> **EXTRACT**:
I was at my Mom and Dad's house last night and my Dad asked if I had looked at the local paper. I hadn't and he told me that there was something about the first New Year's baby born at the hospital that Jacob was born at.....a baby boy born to a white mother and a black father (just like Jacob). He got me the paper and since I like to make myself miserable, I looked at the pictures and read the story. It didn't say who delivered the baby, but I ran into my OB at Home Depot a few days after Christmas and she said that she was working on New Year's Eve, so I'm pretty sure that she did.
That baby would only been 2 months gestation when Jacob was born. There was a picture of the baby and then a picture of the thrilled Mom and Dad and the big, healthy, full-term baby in the hospital bed. Of course I stared at both pictures for awhile, thinking of how different our hospital picture is. A heartbroken Mom and Dad and a too small, dead baby boy. But a baby boy who was loved every second of his life and is loved every second that passes after his death.
I was in the subway yesterday at lunch and there was a woman with a baby girl in a stroller. Someone asked her how old her baby is and she said 3 months. Jacob would have been 3 months old in a week. I had to walk as far away from them as I could in the train and then stand at the door so that people wouldn't see how hard I was struggling not to cry. I also saw a facebook status the other day that my brother-in-law's sister posted. She had a baby boy 2 weeks after Jacob was due and said how hard it is too see your baby in pain while the baby is teething. I wish I knew how that felt.
With those 2 things happening yesterday, I got home and had a good cry.
Then today I finally got AF. Exactly 6 weeks after my miscarriage. I also started AF last year on January 7th, which was the start of the cycle that Jacob was conceived in.
So I had another huge cry tonight and I don't think I'm done for the night either. At least I have a needy little cat curled up in my lap who is trying to give me kisses with a rough little tongue.

> **TASKS AND EXERCISES**:
1. In the post about grieving a lost baby, how long after the miscarriage did AF finally start?
2. Carry on the post about grieving a lost baby, picking up right after its final sentence.

> **SUPPLIED MATERIAL**:
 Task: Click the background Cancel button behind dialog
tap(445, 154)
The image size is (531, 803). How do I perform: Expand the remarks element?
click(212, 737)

> **LIST OF ANSWERS**:
1. Exactly 6 weeks after the miscarriage.

2.
11 comments:
I'm sorry you had to endure all of that. Talk about a rough day. :( I feel for you though. I'm a glutton for punishment, too. I was looking at several blogs of childhood friends last night and saw how several of them now have kids the same age as what Liv would be and tortured myself with it all -- leading to no sleep.
Here's to wonderful pets that bring us comfort. I hope tomorrow brings some joy your way! :)
Oh Dana.
I don't know why it is, but it seems like things like this happen right in a row with each other. I, too, wish I could know what teething is like.
I'm not sure if AF makes you feel relieved or more sad. I hope there is at least some part of you that is at peace with your body being "back on track".
Some nights are just made for tears. I hope tomorrow will be a better day.
((Big Hugs))
That's my biggest trigger right now, hearing other parents talk about their newborns, especially if they're complaining about them. It always irks me and makes me a mixture of sad and bitter.
((((((HUGS))))) Hug that kitty, they always help.
I'm so sorry. Moments like those are so very hard. I've been trying hard to avoid those New Year baby photos. I also had a cycle mirror the one I conceived Aiden in. It was pretty hard so please be kind to yourself for the next few weeks. I hope you find some moments of peace in the coming weeks.
I am sorry you had such a rough day. I hope that the weekend was relaxing for you and that you got some more good cuddles in from your kitty, aren't pets the best?? ((hugs))
I felt the same way you did, looking at the happy family pic and reflecting on my family's sadness. Your Jacob and my Louise would be the exact same age.
I just stumbled across your blog from Babycenter and wanted to say hi. I found out on February 8, 2010 that we were pregnant with our first, and we lost her in May. It's so hard. I also had an early miscarriage in August. Time helps heal, but I still have a hard time looking back at 2010 and believing I made it through. Just wanted to say hi, I like your blog, and you're not alone! : )
I didn't realize I hadn't commented on this post! I am sorry you experienced these triggers. :( The upcoming weeks are going to be hard, but I know that Jacob will be close to you....helping you through. And of course your kitties will be there needing and wanting lots of love. <3 <3 <3
Oh how I really dislike days like this!! I hope you find some comfort in knowing that 2011 will be a new beginning for you.... sending lot of prayers your way!
I couldn't help but chuckle a little out loud at "because I like to make myself miserable..." - I can just hear you saying that. Am I awful now?
That will be you and Ted this year with a new baby and Jacob's Teddy bear in the pictures. I know it.